President Bush awarded the Medal of Honor last week to Army Pfc. Ross McGinnis, a Pennsylvania native who died in Iraq after throwing himself on a grenade, saving the lives of four other soldiers.

Three days later, the Senate released a report that concluded that Bush and his aides repeatedly overstated the threat posed by Iraq in the run-up to the war.

McGinnis' valor is without question. The 19-year-old from Knox, Pa., gave his life not only to his country but especially to the fellow soldiers he saved in Baghdad in December 2006. Presenting the Medal of Honor to McGinnis' parents was "a high privilege," said Bush. His sentiments are echoed by many Americans.

But the timing of the award and the Senate intelligence committee report serves as a stark reminder that the deaths of McGinnis and more than 4,000 U.S. casualties might have been avoided were it not for Bush & Co.'s rush to war.

The same goes for the more than 30,000 U.S. troops wounded in Iraq, and the $600 billion spent on the war so far.

The Senate report doesn't contain much new information. By now, most reasonable people agree that the Bush administration over-hyped evidence that Iraq was an imminent military threat. And at 170 pages and after five years of investigation, the report is the most comprehensive assessment of the selling of an unnecessary war.

The findings were endorsed by all eight Democrats and two of the seven committee Republicans, Sens. Chuck Hagel of Nebraska and Olympia Snowe of Maine.

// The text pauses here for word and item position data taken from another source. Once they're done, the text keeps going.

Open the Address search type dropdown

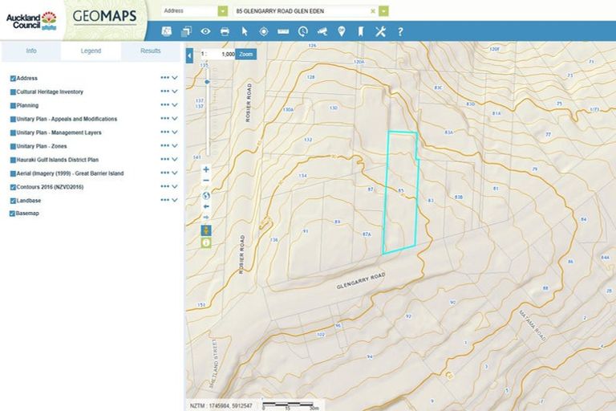point(222,11)
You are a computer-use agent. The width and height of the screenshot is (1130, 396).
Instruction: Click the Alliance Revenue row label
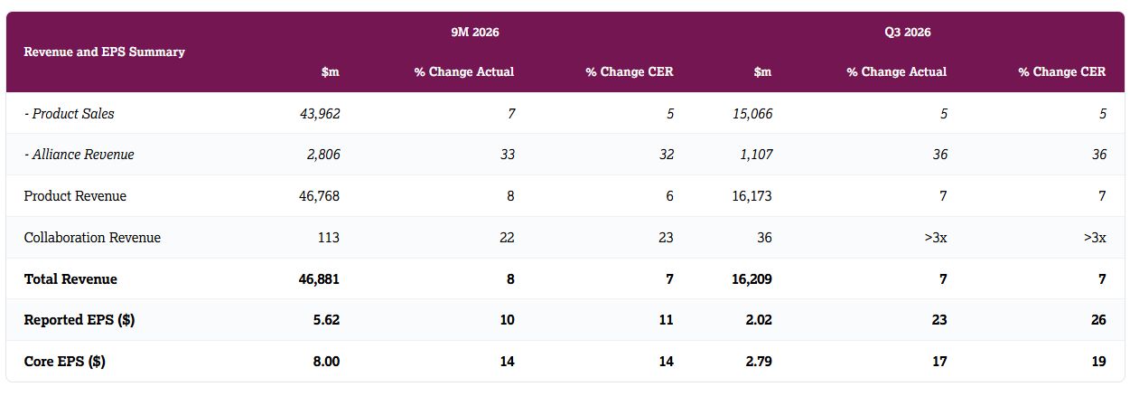point(79,155)
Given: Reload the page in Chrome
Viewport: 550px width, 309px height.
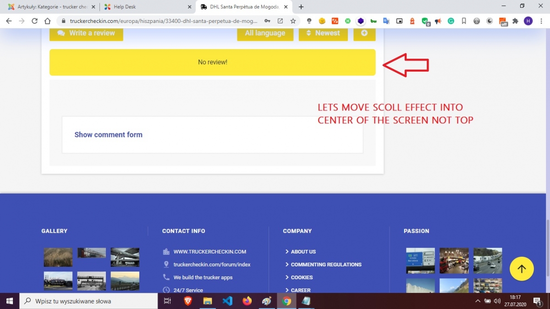Looking at the screenshot, I should (34, 21).
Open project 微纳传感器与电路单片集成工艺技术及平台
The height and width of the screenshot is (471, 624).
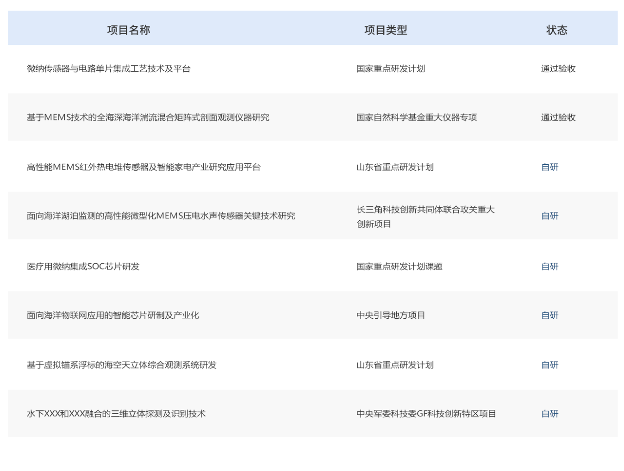tap(109, 69)

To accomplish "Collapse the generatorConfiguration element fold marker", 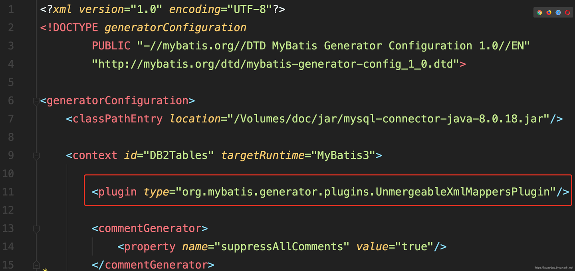I will click(36, 100).
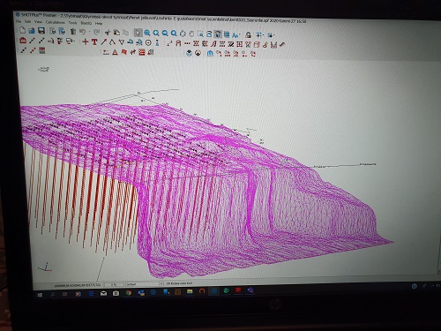The height and width of the screenshot is (331, 441).
Task: Toggle the grid display icon
Action: click(x=227, y=34)
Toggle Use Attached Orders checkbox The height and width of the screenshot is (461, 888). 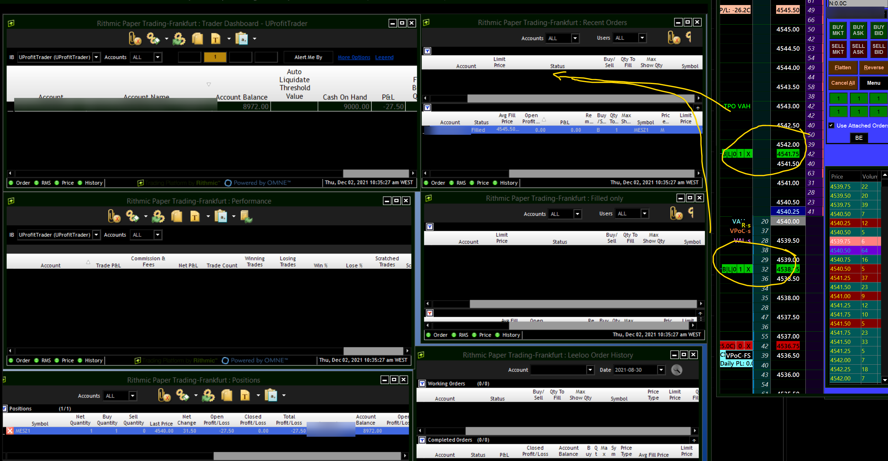(x=831, y=125)
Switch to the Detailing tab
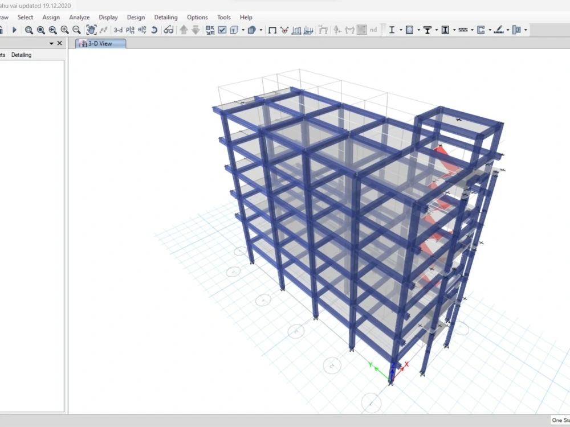The height and width of the screenshot is (427, 570). 21,55
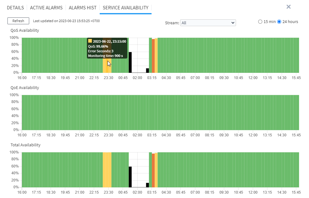Close the service availability panel

(288, 7)
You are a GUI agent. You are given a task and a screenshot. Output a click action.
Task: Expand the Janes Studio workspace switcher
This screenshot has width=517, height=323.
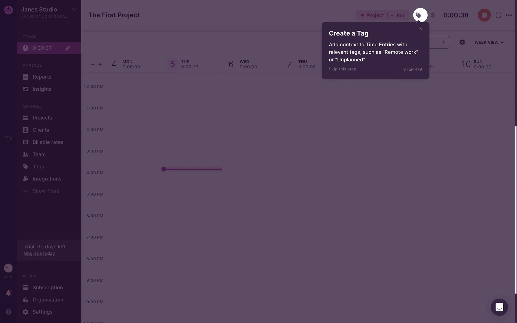[74, 10]
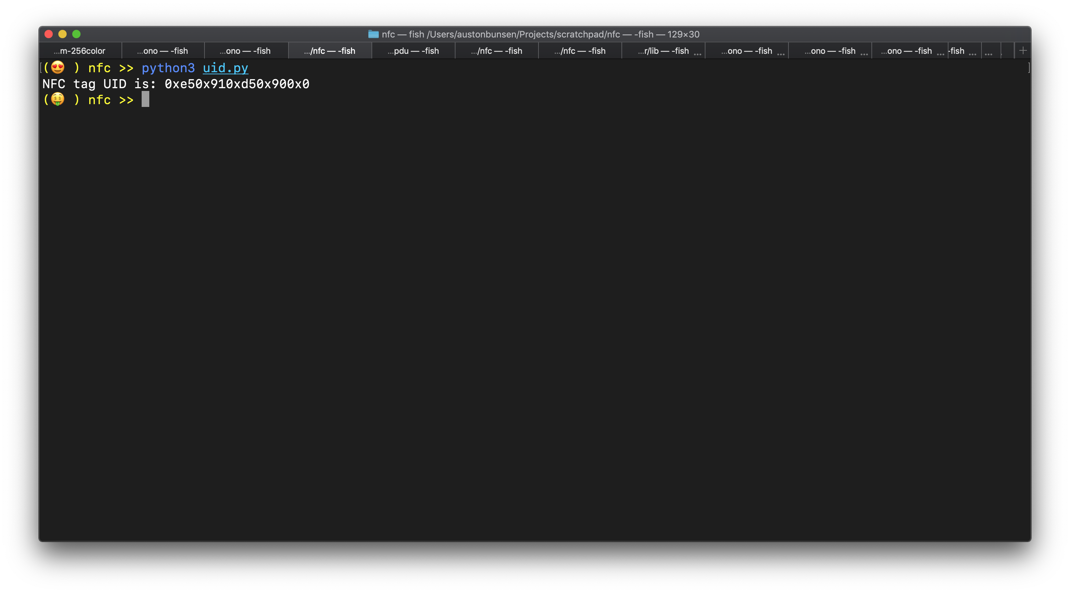Click the terminal cursor block

click(x=145, y=100)
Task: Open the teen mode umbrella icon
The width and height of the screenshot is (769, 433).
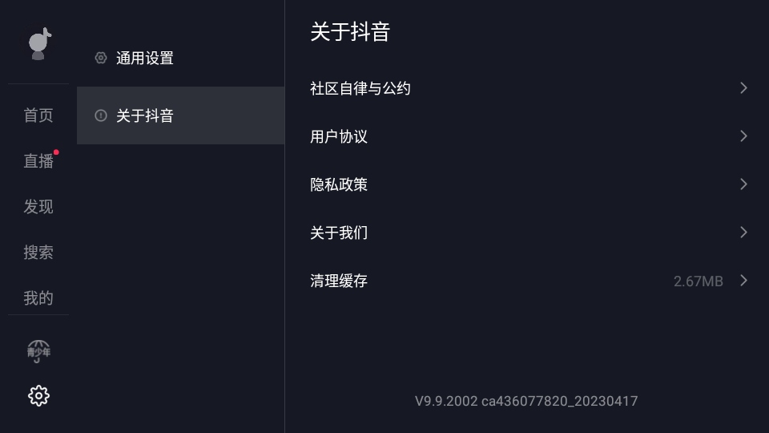Action: pos(38,351)
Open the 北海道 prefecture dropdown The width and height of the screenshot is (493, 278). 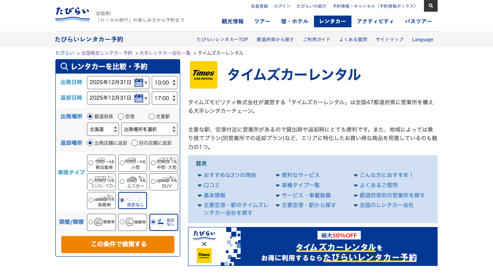pyautogui.click(x=103, y=129)
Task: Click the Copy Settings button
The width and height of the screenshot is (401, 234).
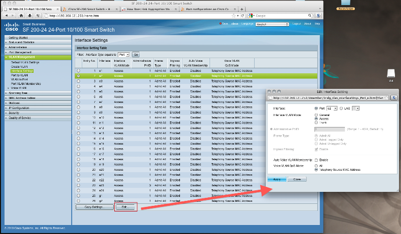Action: 91,207
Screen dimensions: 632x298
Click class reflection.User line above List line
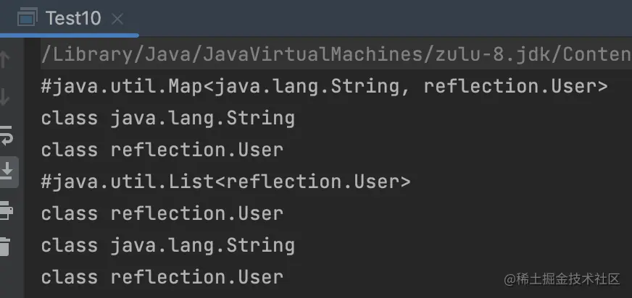162,150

Committee Chairman Sen. John D. Rockefeller IV (D, W. Va.) said Bush and his advisers used the Sept. 11 terror attacks to launch a "relentless public campaign" to justify invading Iraq.

The report was critical of statements by the president and Vice President Cheney linking Iraq to al-Qaeda. "Representing to the American people that the two had an operational partnership and posed a single, indistinguishable threat was fundamentally misleading and led the nation to war on false premises," Rockefeller said.

Five Republicans on the panel instead blamed the war on faulty information from the Central Intelligence Agency.

Indeed, the report found that some statements by Bush, Cheney, and other administration officials were in line with the best estimates of the U.S. intelligence community.

But the report also said Bush's inner circle ignored disagreements among the spy agencies about Iraq's weapons programs and Saddam Hussein's links to al-Qaeda. In that environment, many elected officials, including Rockefeller and other Democrats, bought the administration's sales job. In large part, the media and the public went along as well.

In the end, the country paid a heavy price for Bush's hubris. None more so than the thousands of casualties that include Pfc. McGinnis.